Nina Nastasia
Run to Ruin
Touch and Go
Given her exquisite poise while balancing acts of airless space, quarantined sound and
expectant hush, Nina Nastasia doesn't stand still, not at all. She rarely crosses the same ground.
As a result, we get to witness the transformation of an observer into a participant
in the human drama; something unblinkingly reptilian into something vulnerably
mammalian.
Run to Ruin's first song, "We Never Talked," unfolds with a lamentation for things unspoken:
"We never talked/ about the things we witnessed/ what sadness came," accompanied by a two-note
electric guitar figure, occasional swooping cello moans, wheezing violas and piano
notes dropped like beads from a broken necklace. Nastasia hints at some looming backdrop, some event
so big and tragic that it interrupts the natural two-way flow of a relationship, derailing and
ultimately killing it.
Ruin's eight intricately wrought tales run short at about 30 minutes. Steve Albini, who produced Nastasia's previous The Blackened Air, must take
credit once again, for close-miking yet essentially leaving the sounds alone. But Nastasia and her band are
the deceptively wild prairie herd barely kept corralled by his cowboy ministrations. This music is
the turbulence beneath the surface serenity, the half-arrested madness in a horse's eye.

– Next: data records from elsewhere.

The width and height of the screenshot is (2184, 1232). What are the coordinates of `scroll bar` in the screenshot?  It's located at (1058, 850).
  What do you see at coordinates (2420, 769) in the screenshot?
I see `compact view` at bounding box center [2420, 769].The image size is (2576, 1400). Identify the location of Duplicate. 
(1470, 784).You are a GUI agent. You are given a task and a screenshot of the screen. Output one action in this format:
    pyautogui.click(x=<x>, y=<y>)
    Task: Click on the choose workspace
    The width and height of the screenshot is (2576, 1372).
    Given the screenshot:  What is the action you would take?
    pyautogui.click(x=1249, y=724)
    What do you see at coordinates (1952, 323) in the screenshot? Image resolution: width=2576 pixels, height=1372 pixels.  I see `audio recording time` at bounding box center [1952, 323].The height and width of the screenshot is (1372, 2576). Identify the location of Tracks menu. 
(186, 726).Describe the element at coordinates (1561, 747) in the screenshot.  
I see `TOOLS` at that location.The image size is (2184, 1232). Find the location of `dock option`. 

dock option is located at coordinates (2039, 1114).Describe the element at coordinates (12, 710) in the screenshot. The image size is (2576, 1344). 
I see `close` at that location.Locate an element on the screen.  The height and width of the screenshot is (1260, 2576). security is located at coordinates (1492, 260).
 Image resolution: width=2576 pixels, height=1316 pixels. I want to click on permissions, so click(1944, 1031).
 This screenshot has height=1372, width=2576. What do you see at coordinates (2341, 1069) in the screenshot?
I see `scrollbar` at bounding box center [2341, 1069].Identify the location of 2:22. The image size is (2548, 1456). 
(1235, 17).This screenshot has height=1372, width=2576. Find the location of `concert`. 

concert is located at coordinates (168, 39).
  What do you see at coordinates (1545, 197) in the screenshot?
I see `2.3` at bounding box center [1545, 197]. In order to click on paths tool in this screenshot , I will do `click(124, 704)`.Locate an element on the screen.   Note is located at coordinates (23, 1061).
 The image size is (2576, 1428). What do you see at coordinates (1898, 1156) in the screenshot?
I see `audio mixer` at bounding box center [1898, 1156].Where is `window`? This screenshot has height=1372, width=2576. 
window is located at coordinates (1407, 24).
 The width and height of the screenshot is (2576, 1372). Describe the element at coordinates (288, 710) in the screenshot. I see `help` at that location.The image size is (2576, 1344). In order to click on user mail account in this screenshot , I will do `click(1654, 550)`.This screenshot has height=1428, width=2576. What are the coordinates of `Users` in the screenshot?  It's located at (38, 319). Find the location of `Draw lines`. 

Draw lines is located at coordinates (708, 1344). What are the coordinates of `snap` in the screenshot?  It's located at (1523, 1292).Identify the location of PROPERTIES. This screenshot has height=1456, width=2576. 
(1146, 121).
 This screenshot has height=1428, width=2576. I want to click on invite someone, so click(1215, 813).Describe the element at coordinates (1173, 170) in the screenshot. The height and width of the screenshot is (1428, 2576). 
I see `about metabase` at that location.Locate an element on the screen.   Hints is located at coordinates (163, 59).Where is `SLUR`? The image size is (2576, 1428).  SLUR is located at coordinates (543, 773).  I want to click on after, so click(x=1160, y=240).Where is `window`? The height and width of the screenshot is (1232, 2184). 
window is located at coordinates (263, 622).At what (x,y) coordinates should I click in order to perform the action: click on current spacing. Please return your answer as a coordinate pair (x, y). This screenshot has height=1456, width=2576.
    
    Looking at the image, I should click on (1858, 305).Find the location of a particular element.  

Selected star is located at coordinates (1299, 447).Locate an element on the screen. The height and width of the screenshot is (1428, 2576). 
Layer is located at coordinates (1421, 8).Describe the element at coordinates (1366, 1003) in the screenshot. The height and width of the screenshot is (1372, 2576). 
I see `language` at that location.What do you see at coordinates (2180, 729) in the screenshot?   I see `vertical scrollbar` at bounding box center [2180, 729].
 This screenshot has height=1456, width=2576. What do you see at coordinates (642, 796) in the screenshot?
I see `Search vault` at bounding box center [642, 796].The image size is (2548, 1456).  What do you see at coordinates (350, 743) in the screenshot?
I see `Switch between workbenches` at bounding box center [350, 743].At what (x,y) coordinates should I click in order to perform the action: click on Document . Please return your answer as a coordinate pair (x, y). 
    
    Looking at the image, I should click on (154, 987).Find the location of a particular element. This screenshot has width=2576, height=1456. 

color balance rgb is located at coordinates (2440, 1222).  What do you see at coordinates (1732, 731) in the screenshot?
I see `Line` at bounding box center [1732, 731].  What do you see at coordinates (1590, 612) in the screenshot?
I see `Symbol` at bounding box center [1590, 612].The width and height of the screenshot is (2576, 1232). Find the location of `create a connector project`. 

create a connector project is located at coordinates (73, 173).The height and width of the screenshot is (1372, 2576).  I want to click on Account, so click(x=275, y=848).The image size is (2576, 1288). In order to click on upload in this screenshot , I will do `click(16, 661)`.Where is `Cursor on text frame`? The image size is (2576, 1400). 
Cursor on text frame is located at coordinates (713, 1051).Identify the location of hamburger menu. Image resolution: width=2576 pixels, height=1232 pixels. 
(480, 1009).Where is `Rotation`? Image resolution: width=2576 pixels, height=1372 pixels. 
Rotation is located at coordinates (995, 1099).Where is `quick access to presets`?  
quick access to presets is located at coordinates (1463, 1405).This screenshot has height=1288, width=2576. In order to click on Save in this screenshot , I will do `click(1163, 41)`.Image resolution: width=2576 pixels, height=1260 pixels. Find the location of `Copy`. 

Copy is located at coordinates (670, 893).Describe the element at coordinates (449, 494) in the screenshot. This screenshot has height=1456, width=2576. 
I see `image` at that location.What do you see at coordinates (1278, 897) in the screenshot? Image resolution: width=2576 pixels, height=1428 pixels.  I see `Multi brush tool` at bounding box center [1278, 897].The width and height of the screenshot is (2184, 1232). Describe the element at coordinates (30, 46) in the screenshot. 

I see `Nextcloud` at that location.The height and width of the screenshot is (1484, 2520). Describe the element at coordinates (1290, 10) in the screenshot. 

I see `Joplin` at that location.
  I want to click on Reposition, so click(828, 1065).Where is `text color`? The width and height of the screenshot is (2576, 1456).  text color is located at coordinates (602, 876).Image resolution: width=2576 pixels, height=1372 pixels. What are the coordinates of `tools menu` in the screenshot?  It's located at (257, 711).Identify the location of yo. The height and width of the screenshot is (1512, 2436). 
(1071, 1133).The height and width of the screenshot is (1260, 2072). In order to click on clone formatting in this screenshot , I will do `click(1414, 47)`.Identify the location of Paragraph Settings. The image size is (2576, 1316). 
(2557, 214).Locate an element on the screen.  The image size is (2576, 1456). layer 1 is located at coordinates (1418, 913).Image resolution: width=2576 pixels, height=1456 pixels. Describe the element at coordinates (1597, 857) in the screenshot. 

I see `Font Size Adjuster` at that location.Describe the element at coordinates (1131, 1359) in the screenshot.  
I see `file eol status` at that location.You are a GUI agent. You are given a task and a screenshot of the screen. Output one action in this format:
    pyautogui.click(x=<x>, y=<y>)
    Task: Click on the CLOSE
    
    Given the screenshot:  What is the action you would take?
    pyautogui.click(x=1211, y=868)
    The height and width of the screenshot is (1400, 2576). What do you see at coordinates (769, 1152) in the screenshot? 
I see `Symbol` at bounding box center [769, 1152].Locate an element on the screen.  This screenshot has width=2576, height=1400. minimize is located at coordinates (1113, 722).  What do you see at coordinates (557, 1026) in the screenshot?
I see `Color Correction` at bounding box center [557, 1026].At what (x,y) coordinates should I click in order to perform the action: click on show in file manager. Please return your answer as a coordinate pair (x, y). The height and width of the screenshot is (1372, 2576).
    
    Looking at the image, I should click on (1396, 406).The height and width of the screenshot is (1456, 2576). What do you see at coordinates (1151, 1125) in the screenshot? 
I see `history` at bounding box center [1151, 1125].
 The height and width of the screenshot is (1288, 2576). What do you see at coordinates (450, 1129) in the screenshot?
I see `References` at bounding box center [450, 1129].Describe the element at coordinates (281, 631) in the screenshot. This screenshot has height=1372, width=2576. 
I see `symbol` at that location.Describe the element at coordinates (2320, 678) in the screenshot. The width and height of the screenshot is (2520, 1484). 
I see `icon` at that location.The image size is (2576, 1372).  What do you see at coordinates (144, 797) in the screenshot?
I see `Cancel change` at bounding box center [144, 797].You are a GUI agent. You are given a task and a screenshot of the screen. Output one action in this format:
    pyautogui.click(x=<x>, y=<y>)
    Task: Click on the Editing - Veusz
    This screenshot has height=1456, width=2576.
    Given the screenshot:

Usually quiet though never passive, these songs lurch by, crowning, crowing, being cowed. In "The Body," a domestic assault victim must decide between cowardice and freedom (which could just as easily be
oblivion): "All await the eyes to cloud/ For the will to leave the birches." These words intrude so delicately
that the transformation of the personal into the universal intially passes unnoticed,
while an increasingly feverish, baroque chamber orchestra struts its leering madness beneath the
skies of Jim
White's thunder rolls.
"Superstar" also begins with processional acoustic guitar, a plainly
observational vocal tone, those peripheral-vision piano droplets, then a gradually more
distorted electrical disturbance (dry lightning in the hills) as Nastasia begins to outline her
misery about as convincingly as domestic bliss at a prison visit. Sit down, don't move, don't think, stand up, walk away.
An impulsive psychosis lurks beneath the hidden tidal sway of "On Teasing." Mortality,
laughter and a twisted eroticism inform the teetering suicide urge of a woman atop a cliff.
The fatal lure of an ocean that threatens to "swallow her whole down below for a treat"
is disguised by a childish sing-song melody while strings swell ominously, a piano caresses a
vertebrae of notes downward, like deadly foreplay, and White's drumming grows stormier
by the second, as violins, violas and accordions cajole, lament and gleefully mock human folly.
Perhaps bleakest of all is the pitiful ménage drama of "You Her and Me." Brutally honest in
its depiction of casual human cruelty, this song's slow careen between serrated cello groaning,
spare tapped snare and sudden bursts of futile abandon, traces the nonchalant yet cutting disdain
of a woman for the pathetic weakness of a rival. With the sonic storm all but spent, the final
sentiments are even more damning in their mundane contempt: "Bawling,
she asks you 'What's happening to me?'/ I walk to a payphone, call for an ambulance/ Hate her like
nobody knows." Once again, as in all true art, the heartbreakingly specific becomes the
contemplatively universal.
Movement and stasis, communication and silence, bravery and cowardice, kindness and cruelty,
isolation and connection. For Nastasia, a world of events separated the making of two very
different albums. The Blackened Air was spectral, shocking even. Run to Ruin, however,
is just plain shocked. It rides the blurry haunted lines between polarities, unflinching
in its gaze at both the possible (the yearned-for peaks of ecstasy) and the probable
(those petty depths of human awfulness), never denying the unlikely power of the former.
Wincing, yet refusing to succumb to outright cynicism or despair, it recites back
to us our own stories, the long and the short, the harrowingly shameful and the starkly exultant.